第四章 22
(レミルは新しい力を授けてくれると言っていたのに・・・)
穴の周囲を見回したが他の穴は見当たらない、それにこれ以上は人が登っていけるような道もなく目の前には険しい断崖絶壁しかない。
(どうやら、本物の知の腕輪はここには無いみたいだ、まさか偽者が隠されているなんて・・・でも雷の石は手に入ったからハンに戻ろう)
ラミルは雷の石をなくさないように腕輪の入っていた箱に入れ、落とさないように懐に入れると腕輪は諦めてハンに戻って本を見直した。
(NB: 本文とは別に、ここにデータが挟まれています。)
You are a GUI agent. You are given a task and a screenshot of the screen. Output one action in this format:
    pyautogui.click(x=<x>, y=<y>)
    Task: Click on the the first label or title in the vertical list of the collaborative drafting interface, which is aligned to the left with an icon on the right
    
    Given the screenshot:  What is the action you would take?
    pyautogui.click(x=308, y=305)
(雷の石は手に入れたけど、石だけではどうしようもないな)
(なあラミル、もしかしてロムさんに聞いたら何かわかるんじゃないか?)
(確か魔導師って王家の守護神だって言っていたし、特別な呪術を使うみたいだし、もしかしたら雷の石の効果的な使い方を知っているかもしれないね)
ラミルはすぐさまロムの家を訪ねた。
「ロムさん、腕輪と石の関係について何かご存知なら教えていただきたいのですが」
「腕輪と石の組み合わせによって剣にどのような影響を及ぼすのかについては詳しく知りませんが、呪術のことでしたらわかると思います」
祠に行って見つけた知の腕輪が偽者で、雷の石だけを手に入れたことを話した。
「偽者を置いた意味はわかりませんが、砕けてしまったということなら間違いなく偽者のようですね。ところで、腕輪と石は組み合わせによって発揮する力が違うことはご存知ですよね?」
「はい、確かレミルはこの力の腕輪と光の石を使っていたと書かれていました」
「今は力の腕輪と風の石を組み合わせて使っているようですが、力の腕輪は攻撃用の腕輪ですが、風の石は攻撃用の石ではありません。もちろん腕輪との組み合わせで攻撃用として使用することはできますが、本来は呪文用の知の腕輪と組み合わせるのが最も威力を発揮するはずです」
「という事は、この力の腕輪と雷の石の組み合わせるとどうなるのですか?」
「組み合わせによってどのように変わるか詳しくはわかりませんが、知の腕輪と雷の石の場合にはサンデルという呪術が使えるようになるはずです」
「なるほど、力の腕輪と雷の石はやってみないとわからないということか」
「しかし、雷の石は攻撃、呪文の両方に優れているので試してみる価値はあると思いますよ」
「わかりました、さっそく試してみていいですか?」
ラミルは腕輪をはずし、腕輪から風の石を取り出して雷の石を取り付けると腕輪を右腕に着けなおした、今は何も起こらないが、腕輪からはずした風の石を腕輪の入っていた箱に入れた。
「ロムさん、疲れているのにいろいろありがとうございました」
「いいえ、魔導師としてお役に立てれば光栄です、必ずや悪魔を倒してくださいね」
「はい、必ず倒してみせます、本当にありがとうございました」
その時、外で大きな音がした。
「あなた方は何者ですか」
サーの大きな叫び声が聞こえた。
「ロムさん、あなたは外に出ないで」
そう言ってラミルは剣を取って飛び出した。